Here are three specifically interesting things about Takahē:
1. The "multiple domains" feature. I'm running my own Mastodon instance right now purely so I can have my simonwillison.net domain as my identifier there (and protect myself from losing my identifier if the server I am using shuts down). This feels pretty wasteful! I'd much rather be able to point my domain at a Takahē instance shared with some of my friends, each with their own domains for it.

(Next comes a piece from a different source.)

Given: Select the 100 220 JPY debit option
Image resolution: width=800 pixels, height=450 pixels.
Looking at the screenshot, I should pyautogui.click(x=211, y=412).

2. It's a Django app that's taking full advantage of the async features that have been added in the most recent releases of that framework. Async is a perfect match for ActivityPub due to the need to send thousands of outbound HTTP requests when publishing a message. And Takahē creator Andrew Godwin is the perfect person to build this because he's been driving the integration of async into Django for the past four years: https://www.aeracode.org/2018/06/04/django-async-roadmap/
This is really interesting. Thanks for writing this comment and sharing.
Async is good for lots of IO work and managing independent tasks with low coupling.
I am interested in task scheduling and asynchronous code I am interested in programming language development and parallelism and simultaneity without parallelism and cooperative and preemptive scheduling.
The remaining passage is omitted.